◆ Tu tarea
Responde estas preguntas con la información del texto sobre la fiscalidad de las empresas en la crisis:
1. ¿Cuál es el límite por el que se pueden aplazar deudas sin aportar garantías?
2. Si el cliente entra en situación de concurso, ¿en qué plazo debe emitirse la factura rectificativa?
3. En el ámbito del IS, ¿cuánto tiempo debe transcurrir desde el vencimiento de la obligación para poder provisionar las cuentas a cobrar, según la norma general?

◆ Extracto del documento
Por Imma Sallent, socia del departamento Fiscal de Jausas.

La actual crisis económica que estamos viviendo comporta que las empresas analicen, también a nivel fiscal, cuál es la mejor estrategia, en primer lugar, para poder sobrevivir y, en segundo lugar, para ser capaces afrontar el futuro con las máximas posibilidades.

El más inmediato reflejo de las enormes dificultades financieras por las que atraviesan las empresas es el incremento tan y tan importante en el número de solicitudes de fraccionamiento y aplazamiento en el pago impuestos que se presentan, situación que ha llevado a que la Agencia Tributaria haya tenido que flexibilizar sus criterios para atender a dichas solicitudes, si bien manteniendo el criterio de evitar convertirse en una fuente de financiación permanente para la empresa.

Así, los responsables financieros de las empresas, bien por sí solos, bien guiados por asesores fiscales, deben aprender a gestionar estos procedimientos de la manera más eficaz para sus intereses. Cómo no, el principal escollo es encontrar una solución al tema de las garantías a aportar. Al respecto, destacar que el año pasado se incrementó a 18.000 € el límite por el que se pueden aplazar deudas sin aportación de garantías.

A nivel de negocio, una de las mayores preocupaciones de los empresarios es la morosidad que sufren de sus clientes. La normativa fiscal permite paliar el impacto negativo tanto en el IVA como en el Impuesto sobe Sociedades (IS). A nivel de IVA, es posible recuperar el impuesto de las facturas morosas si se cumplen determinados requisitos, entre los que hay que tener muy en cuenta los relativos a los plazos, puesto que debe haber transcurrido un año desde el devengo de la operación y la modificación de la base imponible debe realizarse en los tres meses siguientes. Esto es, el IVA podrá recuperarse únicamente entre los meses doce y quince desde el devengo.

Asimismo, tampoco podemos olvidar que es necesario haber interpuesto reclamación judicial de cobro contra el cliente. En el caso de que el cliente entre en situación de concurso, también podrá recuperarse el IVA y también aquí habrá que estar muy pendiente del plazo, puesto que la emisión de la factura rectificativa deberá realizarse en el plazo de un mes desde la publicación en el BOE del concurso. En el ámbito del IS, la norma general es que las cuentas a cobrar pueden provisionarse una vez transcurridos seis meses desde el vencimiento de la obligación, no haciendo falta esperar dicho plazo si el cliente es declarado en situación de concurso.

Es al confeccionar los balances mensuales o trimestrales y especialmente al cerrar el ejercicio cuando se pone de manifiesto a nivel contable las pérdidas en que están incurriendo muchas compañías al haber bajado su nivel de ventas, no habiendo podido reducir sus costes de estructura. Desgraciadamente, las pérdidas están siendo tan importantes que deben tomarse medidas para proceder a reponer el desequilibrio patrimonial a fin de evitar incurrir en obligación de disolver la compañía y de que los administradores puedan tener responsabilidad personal.

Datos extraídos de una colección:

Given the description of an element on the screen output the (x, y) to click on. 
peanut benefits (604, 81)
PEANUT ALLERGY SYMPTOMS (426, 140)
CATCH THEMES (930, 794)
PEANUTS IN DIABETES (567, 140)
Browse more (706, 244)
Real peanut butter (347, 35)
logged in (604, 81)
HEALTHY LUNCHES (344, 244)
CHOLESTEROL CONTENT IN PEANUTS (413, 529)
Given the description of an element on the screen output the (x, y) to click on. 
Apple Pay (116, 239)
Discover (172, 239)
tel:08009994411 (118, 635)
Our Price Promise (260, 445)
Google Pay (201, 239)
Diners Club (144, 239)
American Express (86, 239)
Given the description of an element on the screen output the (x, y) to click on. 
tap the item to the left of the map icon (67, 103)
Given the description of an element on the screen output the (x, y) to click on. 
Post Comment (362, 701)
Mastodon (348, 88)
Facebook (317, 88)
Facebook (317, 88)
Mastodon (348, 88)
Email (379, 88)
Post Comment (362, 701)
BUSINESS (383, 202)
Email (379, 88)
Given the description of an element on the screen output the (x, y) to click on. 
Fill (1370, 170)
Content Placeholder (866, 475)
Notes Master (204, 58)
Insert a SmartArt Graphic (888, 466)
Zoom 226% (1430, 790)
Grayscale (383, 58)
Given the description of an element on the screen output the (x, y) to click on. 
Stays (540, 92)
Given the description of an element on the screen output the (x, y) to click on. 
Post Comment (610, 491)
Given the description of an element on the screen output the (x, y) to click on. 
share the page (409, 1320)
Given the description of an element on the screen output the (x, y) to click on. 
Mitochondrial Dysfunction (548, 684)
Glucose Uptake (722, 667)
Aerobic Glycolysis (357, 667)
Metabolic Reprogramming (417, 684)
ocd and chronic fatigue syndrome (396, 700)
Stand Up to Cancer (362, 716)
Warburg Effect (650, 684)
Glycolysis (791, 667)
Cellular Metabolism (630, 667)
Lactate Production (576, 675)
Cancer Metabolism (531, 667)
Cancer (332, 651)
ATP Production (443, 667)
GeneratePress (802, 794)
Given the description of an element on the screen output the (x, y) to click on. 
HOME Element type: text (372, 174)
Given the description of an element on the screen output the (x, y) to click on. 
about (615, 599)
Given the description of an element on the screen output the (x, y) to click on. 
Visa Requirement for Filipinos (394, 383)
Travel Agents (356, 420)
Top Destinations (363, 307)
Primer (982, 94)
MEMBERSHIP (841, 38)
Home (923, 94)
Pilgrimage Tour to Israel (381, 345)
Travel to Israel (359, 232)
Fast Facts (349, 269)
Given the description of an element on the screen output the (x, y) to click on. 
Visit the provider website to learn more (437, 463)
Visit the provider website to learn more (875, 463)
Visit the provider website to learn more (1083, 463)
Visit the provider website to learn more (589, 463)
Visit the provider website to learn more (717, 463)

◆ Solución del ejercicio
1. 18.000 €.
2. En el plazo de un mes desde la publicación en el BOE del concurso.
3. Seis meses.